##### Text for analysis

We’re trying to eat at least one vegetarian dinner per week without losing flavor. We really like the blending of these flavors. You’ll never even miss the meat! Serves 4.
Try this with: Grapefruit and Avocado Salad
- 1 cup lentils, rinsed and picked over
- 2 cups broth, vegetable, low-sodium
- 1 cup water
- 3-4 cloves garlic, minced
- ¼ teaspoon each black pepper and oregano
- ¼ cup lemon juice
- 2 tablespoons olive oil
- 1 tablespoon Dijon mustard
- 1 summer squash, thinly sliced
- ½ medium red onion, thinly sliced or diced
- 2 tablespoons fresh mint, finely chopped
- 3 cups broccoli florets
- 2 carrots, thinly sliced
- 2 ounces crumbled goat or blue cheese
- In a medium saucepan, bring broth and water to boil. Add lentils, garlic, black pepper and oregano. Reduce to simmer, cover and cook for 20 minutes. Drain any remaining liquid.
- Meanwhile, in a vegetable steamer, steam broccoli, summer squash onion, and carrots until tender.

##########

- [Prompt A] Summarize the vegetarian lentil recipe in two sentences.
- [Prompt B] Extend the vegetarian lentil recipe past its final step.
These rows were drawn from a separate source unrelated to the vegetarian lentil recipe.

##### Records

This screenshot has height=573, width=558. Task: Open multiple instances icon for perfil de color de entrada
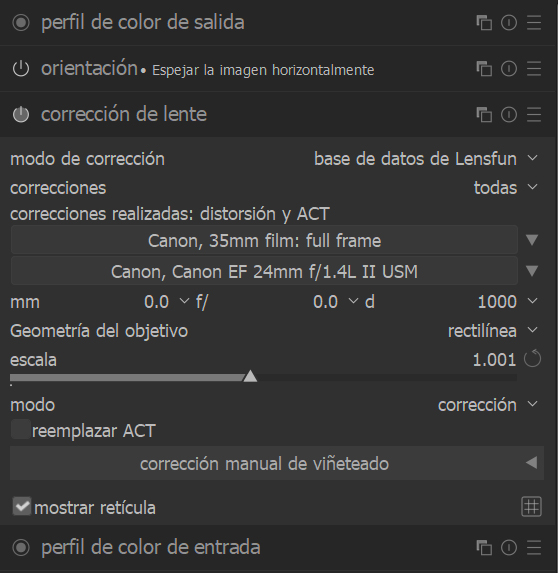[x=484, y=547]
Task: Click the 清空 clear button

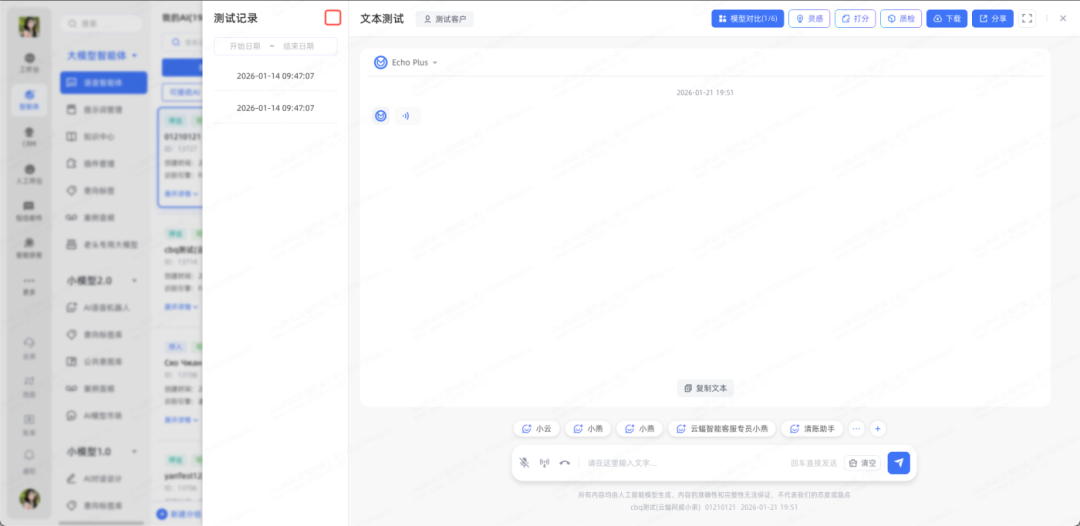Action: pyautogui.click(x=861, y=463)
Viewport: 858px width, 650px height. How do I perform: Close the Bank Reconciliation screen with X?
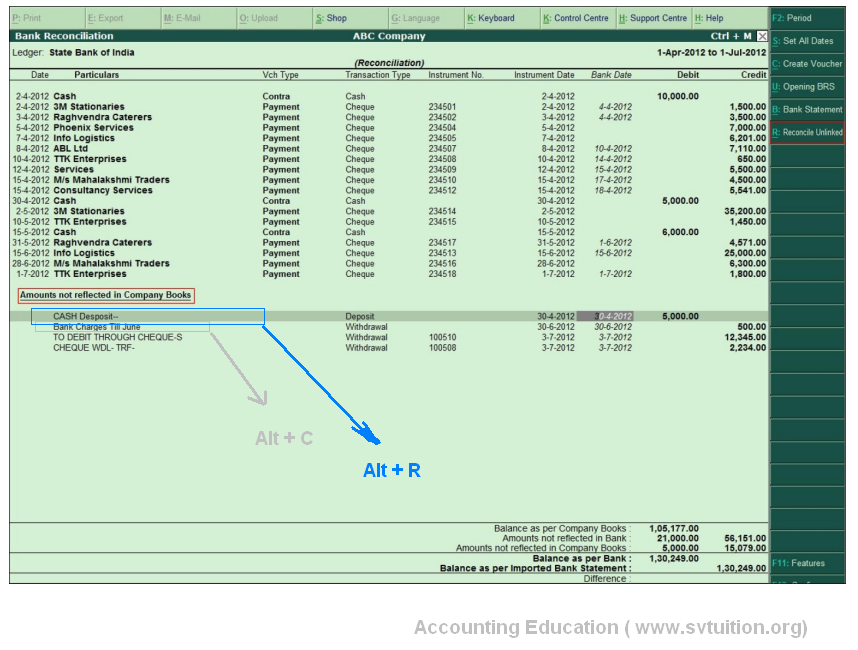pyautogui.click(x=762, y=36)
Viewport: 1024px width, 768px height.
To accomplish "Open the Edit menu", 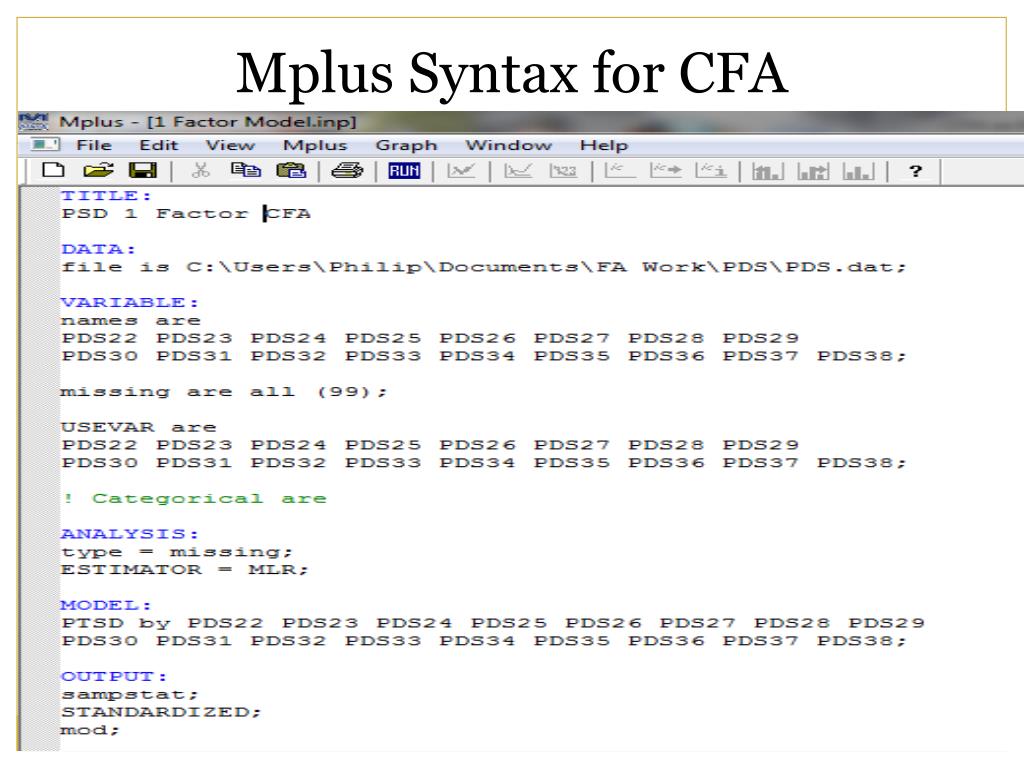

##########

- [Answer box A] This vegetarian dinner serves 4 and combines lentils, low-sodium vegetable broth, garlic, seasonings, lemon juice, olive oil, Dijon mustard, fresh mint, vegetables, and crumbled goat or blue cheese. The lentils go into boiling broth and water with garlic, black pepper, and oregano, simmer covered for 20 minutes, and are drained, while the broccoli, summer squash, onion, and carrots are steamed until tender.

- [Answer box B]
- In large bowl, whisk together lemon juice, oil and mustard. Add all ingredients, except cheese, and toss until well coated.
- Sprinkle cheese on top.
Per serving: 358 calories, 22 gm protein, 43 gm carbohydrate, 13 gm fat, 4 gm sat, 6 gm mono, 11 mg cholesterol,18 gm fiber, 212 mg sodium
THE SEASONED COOK Try this recipe using red lentils, which are a wonderful color, or French lentils, which are smaller, cook even faster, and hold their shape better.
Nutrition Goldmine: Lentils are an excellent source of folic acid and fiber, and broccoli and squash provide lutein.